Some voters worry that Obama is a radical. Other folks think he is too naive to be Commander In Chief. Some people think he's dishonest. These caricatures threaten to undermine his candidacy, and his strategy of making more and more convincing speeches is weak, especially when compared to a little-known but effective process for changing voters' minds. I'm speaking of an exaustive expert questioning of Obama.

This technique was used effectively by John Kerry at a point when the Left was threatening to ignore him. On December 8, 2003, he met informally with a group of writers of some note. The group included Rick Hertzberg, senior editor for the New Yorker, Jim Kelley, managing editor for Time Magazine, Howard Fineman, chief politcal corresponden for Newsweek, and 12 additional similar kinds of writers and editors, including Calvin Trillin and Arthur Schlesinger, Jr. The event was a trial. No questions were off limits. The most significant charge concerned Kerry's vote to give Bush the authority to go to war. Kerry's anaswers eventually satisfied this group, and this meeting significantly helepd reversed the negative trend against Kerry. (See http://weblog.theviewfromthecore.com/2004_03/day_24.html

Obama too took advantage of this method for changing opinions. To head off charges against him regarding his dealings with the politically involved realtor, Rezko. There was no time limit, and three dozen reporters were allowed to ask any questions about Obama's dealings. Again, the questioners were satisfied enough that they pronounced the issue dead, and again the candidate was rescued from a damaging rumor. (Google the following: Obama Answers Extensive Questions About Rezko, Home and Adjacent Lot, posted by Steve Crickmore, Mar 15, 08.)

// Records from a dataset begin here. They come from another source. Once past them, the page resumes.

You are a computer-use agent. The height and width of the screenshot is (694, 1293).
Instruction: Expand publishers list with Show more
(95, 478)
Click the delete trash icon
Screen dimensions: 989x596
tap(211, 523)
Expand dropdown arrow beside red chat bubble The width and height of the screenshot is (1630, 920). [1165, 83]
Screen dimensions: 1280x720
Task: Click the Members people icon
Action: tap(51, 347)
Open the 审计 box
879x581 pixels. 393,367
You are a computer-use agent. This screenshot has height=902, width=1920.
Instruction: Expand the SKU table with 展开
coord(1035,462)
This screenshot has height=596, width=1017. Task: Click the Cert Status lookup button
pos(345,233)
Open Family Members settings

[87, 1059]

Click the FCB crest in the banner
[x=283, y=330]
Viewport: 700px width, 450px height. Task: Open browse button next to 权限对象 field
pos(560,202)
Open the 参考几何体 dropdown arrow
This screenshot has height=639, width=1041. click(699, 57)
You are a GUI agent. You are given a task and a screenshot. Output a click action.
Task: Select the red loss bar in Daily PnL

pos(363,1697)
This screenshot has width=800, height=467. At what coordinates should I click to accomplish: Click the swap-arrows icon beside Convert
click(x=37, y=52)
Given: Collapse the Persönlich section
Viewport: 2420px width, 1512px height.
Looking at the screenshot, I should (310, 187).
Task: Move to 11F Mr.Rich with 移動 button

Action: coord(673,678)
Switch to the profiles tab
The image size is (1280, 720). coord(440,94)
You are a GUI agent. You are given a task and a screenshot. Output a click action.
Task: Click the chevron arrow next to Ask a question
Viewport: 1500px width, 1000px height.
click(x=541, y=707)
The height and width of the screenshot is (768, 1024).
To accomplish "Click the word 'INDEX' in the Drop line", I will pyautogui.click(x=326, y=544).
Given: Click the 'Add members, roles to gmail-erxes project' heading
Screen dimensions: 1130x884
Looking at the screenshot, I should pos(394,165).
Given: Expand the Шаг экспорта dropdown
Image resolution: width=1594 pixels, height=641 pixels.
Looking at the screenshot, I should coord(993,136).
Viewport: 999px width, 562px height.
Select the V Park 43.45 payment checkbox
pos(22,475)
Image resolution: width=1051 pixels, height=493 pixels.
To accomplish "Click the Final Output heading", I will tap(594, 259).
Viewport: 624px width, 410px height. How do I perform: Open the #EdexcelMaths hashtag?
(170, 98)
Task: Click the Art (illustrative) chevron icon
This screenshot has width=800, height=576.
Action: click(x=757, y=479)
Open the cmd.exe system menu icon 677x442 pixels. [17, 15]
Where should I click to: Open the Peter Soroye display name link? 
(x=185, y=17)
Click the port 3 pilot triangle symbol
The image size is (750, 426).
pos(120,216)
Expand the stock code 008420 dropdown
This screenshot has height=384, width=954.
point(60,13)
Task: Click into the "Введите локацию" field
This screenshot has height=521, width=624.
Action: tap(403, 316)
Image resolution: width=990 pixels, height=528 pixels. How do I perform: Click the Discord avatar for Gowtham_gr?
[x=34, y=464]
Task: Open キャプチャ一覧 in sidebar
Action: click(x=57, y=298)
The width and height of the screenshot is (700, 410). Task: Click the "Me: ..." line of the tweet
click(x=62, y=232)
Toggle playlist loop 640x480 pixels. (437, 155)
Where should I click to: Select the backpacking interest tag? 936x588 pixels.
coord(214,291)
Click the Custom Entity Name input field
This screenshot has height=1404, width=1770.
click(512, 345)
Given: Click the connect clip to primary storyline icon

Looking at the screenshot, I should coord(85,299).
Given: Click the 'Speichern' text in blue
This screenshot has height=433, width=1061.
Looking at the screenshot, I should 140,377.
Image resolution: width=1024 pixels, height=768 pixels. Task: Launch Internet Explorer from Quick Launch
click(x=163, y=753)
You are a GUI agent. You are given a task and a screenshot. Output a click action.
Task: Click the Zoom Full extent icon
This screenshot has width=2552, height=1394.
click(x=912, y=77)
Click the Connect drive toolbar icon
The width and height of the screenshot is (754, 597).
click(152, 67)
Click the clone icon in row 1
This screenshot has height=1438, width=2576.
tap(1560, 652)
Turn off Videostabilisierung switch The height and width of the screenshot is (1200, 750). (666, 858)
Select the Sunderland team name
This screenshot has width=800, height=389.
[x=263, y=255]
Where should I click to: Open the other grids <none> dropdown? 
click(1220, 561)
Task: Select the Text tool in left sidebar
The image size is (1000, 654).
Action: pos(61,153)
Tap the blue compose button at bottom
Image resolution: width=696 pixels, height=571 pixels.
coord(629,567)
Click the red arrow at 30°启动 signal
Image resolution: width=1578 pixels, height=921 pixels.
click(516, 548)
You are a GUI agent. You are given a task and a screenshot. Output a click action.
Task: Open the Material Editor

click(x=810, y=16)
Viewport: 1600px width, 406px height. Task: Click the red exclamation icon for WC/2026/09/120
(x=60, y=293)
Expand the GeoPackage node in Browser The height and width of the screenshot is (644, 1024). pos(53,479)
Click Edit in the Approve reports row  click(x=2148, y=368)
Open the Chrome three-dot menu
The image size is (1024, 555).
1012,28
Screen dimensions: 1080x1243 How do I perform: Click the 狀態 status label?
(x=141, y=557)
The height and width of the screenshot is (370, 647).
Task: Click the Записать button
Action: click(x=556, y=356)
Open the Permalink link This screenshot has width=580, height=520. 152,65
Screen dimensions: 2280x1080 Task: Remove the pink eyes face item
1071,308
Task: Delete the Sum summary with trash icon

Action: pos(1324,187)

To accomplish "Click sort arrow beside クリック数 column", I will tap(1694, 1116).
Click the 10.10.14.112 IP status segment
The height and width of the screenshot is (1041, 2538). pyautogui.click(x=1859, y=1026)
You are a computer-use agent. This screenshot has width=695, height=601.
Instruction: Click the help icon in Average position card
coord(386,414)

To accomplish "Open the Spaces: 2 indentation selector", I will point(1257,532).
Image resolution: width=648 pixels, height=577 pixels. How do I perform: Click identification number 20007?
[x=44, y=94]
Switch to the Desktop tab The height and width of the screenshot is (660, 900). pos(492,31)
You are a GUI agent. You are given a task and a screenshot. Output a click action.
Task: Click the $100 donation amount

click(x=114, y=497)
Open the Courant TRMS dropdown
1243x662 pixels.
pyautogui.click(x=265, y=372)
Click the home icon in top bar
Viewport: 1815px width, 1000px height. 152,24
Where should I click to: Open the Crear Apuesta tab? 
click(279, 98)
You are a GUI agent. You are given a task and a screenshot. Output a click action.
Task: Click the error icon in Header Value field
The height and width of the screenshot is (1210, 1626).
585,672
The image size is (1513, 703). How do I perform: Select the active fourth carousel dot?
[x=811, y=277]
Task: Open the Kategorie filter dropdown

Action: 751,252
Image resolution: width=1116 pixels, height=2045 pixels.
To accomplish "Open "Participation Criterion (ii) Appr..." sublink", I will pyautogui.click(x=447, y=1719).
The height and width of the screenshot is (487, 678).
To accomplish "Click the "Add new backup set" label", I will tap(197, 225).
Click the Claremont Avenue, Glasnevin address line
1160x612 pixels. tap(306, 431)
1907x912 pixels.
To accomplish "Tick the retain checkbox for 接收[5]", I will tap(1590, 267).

Of course, the composition of the group of questioners can make all the difference in terms of how widely acceptable their conclusion is. And I would add to the process provisions for follow up questions and submission of documents, much like what happens in an actual trial. And I would make the trial public. But it does seem that this open-ended process could change a significant number of voters' minds concerning an important set of controversies surrounding Obama.

Update: David Remnick's name has been removed from the list of attendees after it became clear he was not there.